When I was young, I wasn’t what you’d call particularly ambitious.
I was raised by a very traditional family. If my mom wanted more than to be a good wife and mother, she didn’t say so out loud. She considered work outside the home as something a woman did to help make ends meet. As did many of the women in my blue-collar home town. Women taught school, worked in clerical jobs or part time at the local grocery store. At school we were encouraged to do well and attend college so we could get better jobs. Become managers instead of secretaries. Have choices as to how we wanted to earn money.
Nowhere, though, did anyone talk to me about ambition. That is, the desire to achieve something more than a paycheck.
Therefore, it wasn’t until I hit 30, and was at home with my baby that the idea of wanting more entered my head. Back then, more meant selling a manuscript. Seeing my name on a book spine was enough for me – probably because seeing my name on a book spine seemed like such a far away dream I dared not think beyond.
Fast forward twenty-three years and twenty books and that baby – Lt. Tattoo – is moving out and getting married. Suddenly, my mind is embracing more again. Ambition, that strange, strong desire to achieve bigger goals, has me in its grips.
And yet I’m still floundering as to what to do. Being ambitious means taking control of your own destiny. It means working toward your goals with an almost ruthless focus. But old lessons – old personas – die hard. I have spent 53 years living the rules of my childhood: Take care of your family. Shoulder the emotional labor. Be there for others. Don’t make waves. Be likable.
Breaking free of these rules means being uncomfortable. Learning to live with feeling guilty because I said ‘No’. Staying strong in the face of the inevitable pushback from my family and friends. (Because let’s face it – no one likes change. Even the most supportive of family really mean they’ll be supportive so long as their life doesn’t get upended. )
I’ll say it right now – I hate feeling uncomfortable. The other week I told a friend that our write-in sessions weren’t as productive for me as I hoped, and so I was backing out. I felt guilty for days over letting her down. That’s because I want the whole world to happy. More important, I want the whole world to be happy with me. Always. (Another great lesson of my childhood – don’t let people see your flaws. Or your personality if it’s less than perfect.)
Ambition also means finding mentors and role models to help pull me along. I’m seeking to expand my tribe with positive, like-minded ambitious writers who are ready to take on new challenges. People who force me to challenge myself and step out of my comfort zone. How do I do this? I’m not sure. Network. Get over my fear of talking to writers more successful than I am. Stalk people online. If anyone’s got any suggestions, I’m totally up for listening.
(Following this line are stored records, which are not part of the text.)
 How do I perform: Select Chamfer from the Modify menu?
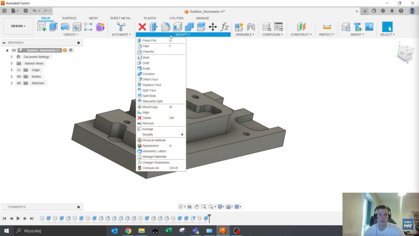(148, 52)
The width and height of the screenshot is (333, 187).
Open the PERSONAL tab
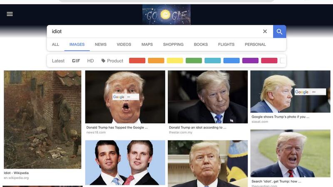255,44
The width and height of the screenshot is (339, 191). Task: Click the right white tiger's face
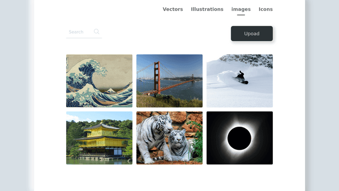coord(179,138)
Why am I babbling about all of this on my blog? I’m not exactly sure other than because this is the one place other than my journal where I can bare my soul. And who knows? Maybe there’s someone else out there in the same boat I’m in. Over fifty, wanting to build something bigger out of their career, and still bound by insecurities and fear of failure.
If there is – I’m here for you. We can sink or swim together.